Brands for slightly older (but still young teenage) girls with more hip factor: the Ed Hardy fragrance, which is apparently all the rage in 9th grade; the Ralphs (Hot, Rocks, Cool, take your pick); Chanel Chance Eau Fraiche, the J. Los. Full disclosure: I bought a bottle of J Lo Live and have decided the sweet vanilla-musk drydown, pretty and young as it is, reads as too sensual for my niece; I am giving it to my girls, who liked it a lot and in fact helped me choose it. Better that than giving them their own bottle of Addict, which they want but would probably kill me in the quantities they put on.

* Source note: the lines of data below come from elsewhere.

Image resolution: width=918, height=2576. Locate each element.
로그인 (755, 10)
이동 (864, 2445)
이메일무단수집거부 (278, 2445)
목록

My personal favorite discovery of the day for me rather than my niece: the new Calvin Klein Secret Obsession. One whiff of the cigarette-tinged beard that is the 1985 original Obsession (and how could I have forgotten that?) reminded me how much popular conceptions of “sexy” have changed in the last two decades, and I cannot imagine that bitter and strange and twisted original topping the charts in this Age of Angel and Pink Sugar. Secret Obsession is a somewhat different proposition. Notes are plum, mace, rose, jasmine, orange flower, tuberose, cashmere woods, burnt amber, vanilla and sandalwood. So, while being considerably less pushy than Obsession, as you can see, it’s not a light fragrance, and I predict it will be irritating the fragrance-averse in a mall near you very soon. It’s got something akin to that cracked-out hairspray note of Rush, and a perfect balance of ambery sweetness and a slightly naughty cigarette-in-the-next-room spiciness. The longer I wore it the more I admired it; like Rush it is simultaneously comforting and profoundly strange and synthetic-smelling, all big hair and dance music. In the far drydown it reminds me a bit of Eau de Merveilles’ salted amber. I find Secret Obsession less engulfing than Rush — which on the wrong day is like squirting Aqua-Net up your nose — while retaining Rush’s sense of playfulness. Bottle’s fun too.
PS A Question for Club Kids, Current and Former: In Denyse’s review of Rush, a commenter said Rush has the smell of amyl nitrites or “poppers,” of which Rush is a known brand. This was news to us, and of interest given the fragrance’s peculiar synthetic vibe (and the hunch that Tom Ford would know what poppers smell like). Chandler Burr made a similar comment about the smell of poppers in the new Dianne Brill fragrance, which would make sense as Brill was an 80s club queen. The wiki article was somewhat informative (apparently the larger drug class is alkyl nitrites) but nowhere is the smell discussed. Do they all smell the same? Are poppers “scented,” like room spray? What do they smell like? Anyone care to share any light on the topic, please do so in the comments and no, not gonna call your mommy and tell on you. BTW clarifying — I am not suggesting that these fragrances contain poppers, and won’t be shooting them up my nose to test that theory, as I am sure they don’t; I am merely curious as to whether there is a recognizable “popper” smell in either, and wondering how you’d go about recreating that for a fragrance. Same way they fake everything else, I suppose.